-- DOCUMENT PASSAGE follows --

Genus of heterokont algae

Synura is a genus of colonial chrysomonad algae covered with silica scales. Synura is characterized by its heterokont flagella, and is the most conspicuous and diverse genus of the order Synurales.

==Description==
Species of Synura form microscopic, spherical colonies, composed of multiple cells attached to each other at the center of the colony. Synura cells are variously shaped, typically spherical to pear-shaped or club-shaped. Each cell contains two plastids aligned with the long axis of the cell; they impart a distinctive golden color to the cells, which comes from chlorophyll c_{1} and fucoxanthin. Cells are covered with scales made of silica. Two flagella are present.

Identification of species depends on the morphology of the scales. For many species, a positive identification is only possible with an electron microscope, either with scanning electron microscopy (SEM) or transmission electron microscopy (TEM).

==Scales==
Scales are one of the most distinctive features of Synura cells. They may serve as structural support, protect against grazing and parasitism from other protists and bacteria, and possibly enhance light
diffraction into the cell interior, thus improving photosynthetic efficiency.

Silica plays a crucial role in the formation of Synura scales. In media with very low silica concentrations (<0.33 μM Si), scale formation is hindered, and culture growth slows. When silica becomes scarce, Synura cells produce weakly silicified scales and may ultimately fail to produce scales. In contrast to diatoms—whose frustule formation and survival depend on silica—Synura needs silica for building scales but can survive even without it.

-- DOCUMENT PASSAGE concluded --
-- RECORDS follows --

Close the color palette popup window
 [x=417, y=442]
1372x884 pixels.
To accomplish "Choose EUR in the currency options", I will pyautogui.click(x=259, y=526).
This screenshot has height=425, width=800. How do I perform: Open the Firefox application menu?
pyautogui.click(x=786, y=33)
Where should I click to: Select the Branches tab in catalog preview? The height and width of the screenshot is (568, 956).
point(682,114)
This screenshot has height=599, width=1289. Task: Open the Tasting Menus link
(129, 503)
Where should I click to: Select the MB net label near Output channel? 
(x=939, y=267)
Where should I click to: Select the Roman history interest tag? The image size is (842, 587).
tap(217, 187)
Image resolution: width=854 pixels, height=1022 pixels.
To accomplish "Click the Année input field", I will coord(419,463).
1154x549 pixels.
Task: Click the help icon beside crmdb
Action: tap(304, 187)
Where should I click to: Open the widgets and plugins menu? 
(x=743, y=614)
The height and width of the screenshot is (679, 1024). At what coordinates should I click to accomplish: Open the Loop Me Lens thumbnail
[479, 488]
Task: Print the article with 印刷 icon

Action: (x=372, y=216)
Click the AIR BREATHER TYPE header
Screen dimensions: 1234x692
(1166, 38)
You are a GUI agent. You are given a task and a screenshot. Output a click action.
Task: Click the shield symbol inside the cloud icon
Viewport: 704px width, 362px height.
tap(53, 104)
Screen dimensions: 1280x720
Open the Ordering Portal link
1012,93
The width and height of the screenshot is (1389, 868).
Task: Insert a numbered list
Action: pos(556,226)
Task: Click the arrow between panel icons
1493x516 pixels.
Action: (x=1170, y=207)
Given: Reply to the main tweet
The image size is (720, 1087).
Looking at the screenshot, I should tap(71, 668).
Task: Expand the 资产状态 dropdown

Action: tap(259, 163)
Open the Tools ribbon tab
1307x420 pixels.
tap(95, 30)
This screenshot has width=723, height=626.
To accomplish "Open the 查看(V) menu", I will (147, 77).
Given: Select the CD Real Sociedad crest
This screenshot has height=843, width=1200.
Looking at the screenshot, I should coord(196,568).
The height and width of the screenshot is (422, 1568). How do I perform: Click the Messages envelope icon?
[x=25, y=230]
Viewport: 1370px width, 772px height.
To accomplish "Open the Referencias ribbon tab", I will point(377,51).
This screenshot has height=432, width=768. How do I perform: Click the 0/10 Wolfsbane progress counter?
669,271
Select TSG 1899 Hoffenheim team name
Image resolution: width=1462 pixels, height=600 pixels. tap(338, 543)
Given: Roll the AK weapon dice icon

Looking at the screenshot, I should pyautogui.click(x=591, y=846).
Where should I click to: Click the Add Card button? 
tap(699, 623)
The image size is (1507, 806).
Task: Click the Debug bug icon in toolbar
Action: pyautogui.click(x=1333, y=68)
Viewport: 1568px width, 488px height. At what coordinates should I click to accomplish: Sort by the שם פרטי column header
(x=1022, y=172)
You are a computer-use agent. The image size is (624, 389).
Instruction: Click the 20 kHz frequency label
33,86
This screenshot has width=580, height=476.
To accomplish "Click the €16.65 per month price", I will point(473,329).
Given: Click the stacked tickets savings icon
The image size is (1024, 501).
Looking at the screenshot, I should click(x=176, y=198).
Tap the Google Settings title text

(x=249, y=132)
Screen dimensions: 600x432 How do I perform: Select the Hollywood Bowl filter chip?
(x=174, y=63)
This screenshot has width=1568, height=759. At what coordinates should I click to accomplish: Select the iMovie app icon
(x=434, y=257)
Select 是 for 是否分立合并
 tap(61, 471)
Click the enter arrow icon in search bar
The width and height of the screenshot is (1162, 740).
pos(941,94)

-- RECORDS concluded --

- [EXPLORE THE MATERIAL]
[1] According to the Synura passage, which pigments give the cells their golden color?
[2] Continue the Synura passage from where it stops.
None of the data is needed.

- [EXPECTED RESULTS]
[1] Chlorophyll c1 and fucoxanthin.

[2]
Phenotypic plasticity refers to an organism's ability to alter its traits—such as morphology, physiology, or behavior—in response to environmental changes. In Synura, scale morphology is strongly affected by abiotic factors including temperature, pH, light intensity, and precipitation. As culture temperature rises, the scales of Synura and Mallomonas generally become smaller and more oval or elongated in shape. Interestingly, at higher temperatures (around 25 °C), scale size can increase again, possibly due to temperature-induced irregularities in scale formation. Because of such phenotypic plasticity, it is crucial to account for morphological variation caused by environmental factors, alongside taxonomic differences, when analyzing specimens.

==Morphological evolution of silica scales in Synura==
Based on multigene phylogenetic analyses and scale morphology, Synura is divided into three major sublineages: Synura, Curtispinae, and Petersenianae. Throughout the evolutionary history of Synura, scale roundness and pore size have been observed to decrease, which may be associated with enhanced protection against viruses and parasites. Another notable trend is the development of a keel, which appears to contribute to increased structural stability of the scales.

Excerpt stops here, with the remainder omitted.